Mercoledì 2 Ottobre 2019
Matteo Salvini

«Non c'è un dollaro, un fiorino, un rublo, io non ho mai visto o chiesto un euro. Possono fare e pubblicare tutti i disegnini che vogliono, aspettiamo che si chiuda l'inchiesta, che è aperta da più di un anno». Così Matteo Salvini, risponde in Senato, a chi gli chiede delle indiscrezioni di stampa sui presunti accordi, in Russia per fare arrivare alla Lega soldi dalla vendita di petrolio, dopo le intercettazioni a Metropol di Mosca. «Parliamo di cose serie, questa non è una cosa seria», taglia corto il leader della Lega. E poi ironizza: «Ho appena nascosto in giardino 30mln».

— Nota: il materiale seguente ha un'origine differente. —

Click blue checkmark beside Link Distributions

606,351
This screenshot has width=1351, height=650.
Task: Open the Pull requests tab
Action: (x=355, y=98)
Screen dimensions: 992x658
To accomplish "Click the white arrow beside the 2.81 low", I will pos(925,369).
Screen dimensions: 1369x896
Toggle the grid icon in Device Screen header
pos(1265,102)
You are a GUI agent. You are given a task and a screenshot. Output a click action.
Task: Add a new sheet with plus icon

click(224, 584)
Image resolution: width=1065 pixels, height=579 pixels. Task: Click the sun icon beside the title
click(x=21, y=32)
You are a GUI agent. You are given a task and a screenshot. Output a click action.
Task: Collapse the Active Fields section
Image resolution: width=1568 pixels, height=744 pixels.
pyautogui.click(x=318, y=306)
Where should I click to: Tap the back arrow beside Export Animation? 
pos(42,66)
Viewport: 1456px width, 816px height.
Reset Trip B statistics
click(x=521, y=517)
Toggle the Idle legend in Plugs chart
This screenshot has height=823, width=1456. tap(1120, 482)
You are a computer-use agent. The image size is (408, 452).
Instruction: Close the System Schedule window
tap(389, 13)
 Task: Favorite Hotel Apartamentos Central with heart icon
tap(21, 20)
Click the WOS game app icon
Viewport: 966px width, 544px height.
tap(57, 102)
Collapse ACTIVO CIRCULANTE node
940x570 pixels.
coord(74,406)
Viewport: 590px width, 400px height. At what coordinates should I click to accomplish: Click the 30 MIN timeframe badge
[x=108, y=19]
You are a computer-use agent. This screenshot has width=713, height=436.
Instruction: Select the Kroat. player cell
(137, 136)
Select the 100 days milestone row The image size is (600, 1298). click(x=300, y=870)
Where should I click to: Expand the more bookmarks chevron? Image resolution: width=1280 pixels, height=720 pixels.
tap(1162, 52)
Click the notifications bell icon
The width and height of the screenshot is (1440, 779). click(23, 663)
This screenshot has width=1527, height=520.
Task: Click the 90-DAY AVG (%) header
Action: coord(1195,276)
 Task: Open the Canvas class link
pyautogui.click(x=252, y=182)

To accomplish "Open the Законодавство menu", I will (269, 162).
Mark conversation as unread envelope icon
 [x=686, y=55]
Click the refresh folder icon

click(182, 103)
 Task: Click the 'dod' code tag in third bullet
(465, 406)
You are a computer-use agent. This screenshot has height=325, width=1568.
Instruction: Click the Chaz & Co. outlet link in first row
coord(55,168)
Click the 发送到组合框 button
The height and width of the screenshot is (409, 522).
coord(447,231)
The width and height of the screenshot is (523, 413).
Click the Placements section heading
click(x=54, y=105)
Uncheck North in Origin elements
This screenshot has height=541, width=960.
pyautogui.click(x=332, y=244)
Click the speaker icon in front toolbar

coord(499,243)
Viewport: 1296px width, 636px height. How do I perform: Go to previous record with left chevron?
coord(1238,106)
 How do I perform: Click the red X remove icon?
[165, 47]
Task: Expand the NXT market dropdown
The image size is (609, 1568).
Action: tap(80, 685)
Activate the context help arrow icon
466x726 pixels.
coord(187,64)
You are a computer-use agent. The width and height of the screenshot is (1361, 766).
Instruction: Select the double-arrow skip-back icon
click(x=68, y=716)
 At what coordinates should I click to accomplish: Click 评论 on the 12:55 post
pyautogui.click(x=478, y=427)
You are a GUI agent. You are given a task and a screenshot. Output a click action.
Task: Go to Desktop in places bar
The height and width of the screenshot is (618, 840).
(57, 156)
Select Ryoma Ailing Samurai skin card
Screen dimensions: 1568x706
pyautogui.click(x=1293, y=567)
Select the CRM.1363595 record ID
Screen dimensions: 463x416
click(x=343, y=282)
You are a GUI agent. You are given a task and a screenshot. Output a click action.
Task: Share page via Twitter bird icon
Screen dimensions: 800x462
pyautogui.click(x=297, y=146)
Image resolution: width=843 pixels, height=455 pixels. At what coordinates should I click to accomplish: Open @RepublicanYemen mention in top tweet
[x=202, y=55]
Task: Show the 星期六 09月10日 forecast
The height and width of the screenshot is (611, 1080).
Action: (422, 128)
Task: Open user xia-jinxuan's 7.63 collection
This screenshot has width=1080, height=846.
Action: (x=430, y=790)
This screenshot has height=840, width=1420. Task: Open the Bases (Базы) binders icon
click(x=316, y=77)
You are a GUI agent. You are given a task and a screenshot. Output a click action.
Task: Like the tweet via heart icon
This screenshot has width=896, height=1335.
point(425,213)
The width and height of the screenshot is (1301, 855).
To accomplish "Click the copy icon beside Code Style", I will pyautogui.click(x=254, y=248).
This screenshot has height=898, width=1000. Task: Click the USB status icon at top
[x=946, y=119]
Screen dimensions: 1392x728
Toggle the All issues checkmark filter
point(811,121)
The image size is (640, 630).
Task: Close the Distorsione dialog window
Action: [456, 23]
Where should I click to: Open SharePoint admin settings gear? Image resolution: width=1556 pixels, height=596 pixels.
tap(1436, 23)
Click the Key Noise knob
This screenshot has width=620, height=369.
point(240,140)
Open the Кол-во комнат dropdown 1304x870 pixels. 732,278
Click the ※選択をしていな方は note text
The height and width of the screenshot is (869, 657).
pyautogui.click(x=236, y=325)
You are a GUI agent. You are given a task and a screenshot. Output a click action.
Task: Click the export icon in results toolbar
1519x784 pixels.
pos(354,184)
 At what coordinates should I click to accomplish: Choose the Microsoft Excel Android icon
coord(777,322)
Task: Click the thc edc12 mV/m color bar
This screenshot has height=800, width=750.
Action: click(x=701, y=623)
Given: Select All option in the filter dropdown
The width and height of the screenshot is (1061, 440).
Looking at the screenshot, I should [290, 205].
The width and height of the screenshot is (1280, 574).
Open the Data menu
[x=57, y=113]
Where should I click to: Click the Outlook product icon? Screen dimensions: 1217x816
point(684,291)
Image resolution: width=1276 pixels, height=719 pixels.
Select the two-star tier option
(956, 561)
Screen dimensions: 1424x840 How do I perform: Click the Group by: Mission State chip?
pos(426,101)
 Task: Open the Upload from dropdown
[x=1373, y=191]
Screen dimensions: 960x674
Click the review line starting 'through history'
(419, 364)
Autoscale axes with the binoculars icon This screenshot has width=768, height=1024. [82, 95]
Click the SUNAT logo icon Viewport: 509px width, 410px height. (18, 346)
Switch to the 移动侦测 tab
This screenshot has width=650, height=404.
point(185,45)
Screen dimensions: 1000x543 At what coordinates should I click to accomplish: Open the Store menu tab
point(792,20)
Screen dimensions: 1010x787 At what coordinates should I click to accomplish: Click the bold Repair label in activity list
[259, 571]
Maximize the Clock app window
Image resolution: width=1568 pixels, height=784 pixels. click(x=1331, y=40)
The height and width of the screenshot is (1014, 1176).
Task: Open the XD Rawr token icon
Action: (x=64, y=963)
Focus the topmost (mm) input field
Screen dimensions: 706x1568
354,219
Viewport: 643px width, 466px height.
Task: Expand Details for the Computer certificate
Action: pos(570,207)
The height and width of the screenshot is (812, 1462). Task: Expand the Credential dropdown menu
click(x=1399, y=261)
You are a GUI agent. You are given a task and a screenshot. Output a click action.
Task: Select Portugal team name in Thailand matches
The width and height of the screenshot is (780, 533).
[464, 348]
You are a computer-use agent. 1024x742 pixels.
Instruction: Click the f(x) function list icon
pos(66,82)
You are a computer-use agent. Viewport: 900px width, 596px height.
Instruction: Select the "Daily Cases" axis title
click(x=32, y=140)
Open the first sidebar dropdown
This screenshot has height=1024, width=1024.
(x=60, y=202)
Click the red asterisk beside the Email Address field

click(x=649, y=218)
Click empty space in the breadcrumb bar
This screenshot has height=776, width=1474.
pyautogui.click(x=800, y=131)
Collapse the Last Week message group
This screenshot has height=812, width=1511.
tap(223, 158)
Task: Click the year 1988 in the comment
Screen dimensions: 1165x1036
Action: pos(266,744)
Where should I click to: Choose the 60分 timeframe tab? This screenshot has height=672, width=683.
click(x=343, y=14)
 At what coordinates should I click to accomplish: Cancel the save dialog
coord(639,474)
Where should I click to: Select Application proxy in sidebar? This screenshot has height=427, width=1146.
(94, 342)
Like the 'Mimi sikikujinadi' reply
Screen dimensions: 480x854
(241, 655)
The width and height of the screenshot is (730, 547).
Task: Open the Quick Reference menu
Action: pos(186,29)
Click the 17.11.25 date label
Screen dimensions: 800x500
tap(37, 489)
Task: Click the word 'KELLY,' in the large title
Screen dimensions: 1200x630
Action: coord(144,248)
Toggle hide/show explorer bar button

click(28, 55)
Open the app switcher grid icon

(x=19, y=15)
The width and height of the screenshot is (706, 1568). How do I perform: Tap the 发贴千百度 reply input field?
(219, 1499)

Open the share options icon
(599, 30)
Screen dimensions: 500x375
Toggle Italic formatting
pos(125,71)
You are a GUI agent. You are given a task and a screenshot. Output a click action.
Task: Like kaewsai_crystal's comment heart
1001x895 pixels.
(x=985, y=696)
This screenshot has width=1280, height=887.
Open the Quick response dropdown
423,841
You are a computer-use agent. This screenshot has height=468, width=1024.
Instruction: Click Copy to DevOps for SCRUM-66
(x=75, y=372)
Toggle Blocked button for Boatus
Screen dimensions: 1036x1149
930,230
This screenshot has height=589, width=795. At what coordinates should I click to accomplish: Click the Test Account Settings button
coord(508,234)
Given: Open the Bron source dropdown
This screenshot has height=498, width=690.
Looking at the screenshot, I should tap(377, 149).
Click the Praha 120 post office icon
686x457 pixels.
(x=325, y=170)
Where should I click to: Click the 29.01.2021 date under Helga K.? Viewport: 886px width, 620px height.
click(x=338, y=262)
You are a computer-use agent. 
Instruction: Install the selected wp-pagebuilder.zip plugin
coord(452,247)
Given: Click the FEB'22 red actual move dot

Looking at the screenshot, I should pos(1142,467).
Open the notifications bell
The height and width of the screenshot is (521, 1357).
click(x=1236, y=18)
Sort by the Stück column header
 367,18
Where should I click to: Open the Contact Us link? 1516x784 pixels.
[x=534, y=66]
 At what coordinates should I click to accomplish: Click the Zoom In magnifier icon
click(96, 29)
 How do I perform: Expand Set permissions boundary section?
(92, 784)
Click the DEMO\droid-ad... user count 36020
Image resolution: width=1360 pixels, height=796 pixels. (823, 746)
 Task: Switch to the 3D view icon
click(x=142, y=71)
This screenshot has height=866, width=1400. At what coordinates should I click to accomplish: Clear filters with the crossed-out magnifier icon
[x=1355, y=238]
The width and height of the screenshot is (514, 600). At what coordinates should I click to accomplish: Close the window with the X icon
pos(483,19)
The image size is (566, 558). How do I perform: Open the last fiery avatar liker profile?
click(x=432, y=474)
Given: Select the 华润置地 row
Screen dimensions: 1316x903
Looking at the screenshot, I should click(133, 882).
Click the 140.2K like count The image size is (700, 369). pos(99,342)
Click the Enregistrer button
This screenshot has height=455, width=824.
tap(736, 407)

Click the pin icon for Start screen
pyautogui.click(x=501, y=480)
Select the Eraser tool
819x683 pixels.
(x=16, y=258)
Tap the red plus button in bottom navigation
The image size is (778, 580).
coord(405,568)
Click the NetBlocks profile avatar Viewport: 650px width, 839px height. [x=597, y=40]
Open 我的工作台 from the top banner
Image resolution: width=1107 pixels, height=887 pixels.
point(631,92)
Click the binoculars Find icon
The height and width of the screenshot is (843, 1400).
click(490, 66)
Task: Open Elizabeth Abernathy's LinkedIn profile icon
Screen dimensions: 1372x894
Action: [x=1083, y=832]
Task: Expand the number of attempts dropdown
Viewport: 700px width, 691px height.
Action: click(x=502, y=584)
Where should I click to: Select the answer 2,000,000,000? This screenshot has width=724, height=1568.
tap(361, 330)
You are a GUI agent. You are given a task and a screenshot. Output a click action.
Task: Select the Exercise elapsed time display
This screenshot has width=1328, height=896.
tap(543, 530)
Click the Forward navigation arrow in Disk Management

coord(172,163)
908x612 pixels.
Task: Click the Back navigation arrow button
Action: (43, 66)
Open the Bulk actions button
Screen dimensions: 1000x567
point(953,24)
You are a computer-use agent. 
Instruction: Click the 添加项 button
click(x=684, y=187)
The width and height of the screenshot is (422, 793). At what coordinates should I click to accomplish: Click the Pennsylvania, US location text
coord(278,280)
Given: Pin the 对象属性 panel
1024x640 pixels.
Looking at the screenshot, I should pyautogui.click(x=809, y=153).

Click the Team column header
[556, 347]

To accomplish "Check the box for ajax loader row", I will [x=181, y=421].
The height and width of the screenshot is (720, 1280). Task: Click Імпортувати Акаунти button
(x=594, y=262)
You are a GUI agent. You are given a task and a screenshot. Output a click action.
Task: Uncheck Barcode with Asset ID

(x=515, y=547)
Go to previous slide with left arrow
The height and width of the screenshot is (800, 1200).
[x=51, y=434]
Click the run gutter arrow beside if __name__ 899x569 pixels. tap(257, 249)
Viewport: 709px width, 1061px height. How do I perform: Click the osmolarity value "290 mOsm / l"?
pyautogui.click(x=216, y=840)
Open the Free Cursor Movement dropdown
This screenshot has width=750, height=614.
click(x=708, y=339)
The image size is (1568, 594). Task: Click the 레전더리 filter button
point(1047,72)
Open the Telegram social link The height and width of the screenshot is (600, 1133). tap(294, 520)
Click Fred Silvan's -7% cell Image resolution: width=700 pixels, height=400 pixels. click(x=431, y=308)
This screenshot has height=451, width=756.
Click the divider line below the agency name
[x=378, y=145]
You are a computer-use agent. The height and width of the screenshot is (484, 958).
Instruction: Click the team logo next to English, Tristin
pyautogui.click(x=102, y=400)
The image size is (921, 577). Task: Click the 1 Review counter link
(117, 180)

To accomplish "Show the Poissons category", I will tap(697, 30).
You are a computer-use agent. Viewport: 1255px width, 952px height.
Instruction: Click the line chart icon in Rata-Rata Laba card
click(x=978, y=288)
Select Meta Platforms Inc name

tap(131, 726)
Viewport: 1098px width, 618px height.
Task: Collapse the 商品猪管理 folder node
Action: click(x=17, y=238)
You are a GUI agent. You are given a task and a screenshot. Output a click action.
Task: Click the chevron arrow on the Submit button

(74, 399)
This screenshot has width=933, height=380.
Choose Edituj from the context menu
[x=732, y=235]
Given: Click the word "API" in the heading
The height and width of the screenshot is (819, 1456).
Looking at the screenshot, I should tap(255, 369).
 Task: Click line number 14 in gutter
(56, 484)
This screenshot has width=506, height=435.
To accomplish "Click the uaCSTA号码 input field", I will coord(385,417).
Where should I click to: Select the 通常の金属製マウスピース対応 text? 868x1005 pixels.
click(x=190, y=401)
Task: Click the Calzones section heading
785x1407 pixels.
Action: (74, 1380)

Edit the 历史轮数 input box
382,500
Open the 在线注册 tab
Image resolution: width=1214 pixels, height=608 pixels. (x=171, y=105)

Poi Salvini punta sui poliziotti. «Mi stavo messaggiando con uomini della Questura di Milano - dice il leader della Lega in una conferenza stampa al Senato, per presentare la proposta di legge della Lega che estende la possibilità di versare il cinque per mille alle forze dell'Ordine - mi dicono che per la prima volta i poliziotti devono anticipare i soldi per comprare i loro vestiti, e poi verranno rimborsati...Anche per questa ragione il 5 per mille è più che mai necessario». 
 

E ancora: «Accetto scommesse che uno dei punti che cambieranno nel nuovo decreto bis sarà che insulti, minacce, aggressioni e violenze possono essere lasciate alla soggettività del magistrato che può considerarli tenui. Ma se uno alza le mani su una divisa non esiste la tenuità del fatto...». «Dal ministro della giustizia mi aspetto vicinanza a uomini della polizia», continua Salvini, riferendosi alle «presunte torture nel carcere di San Gimignano».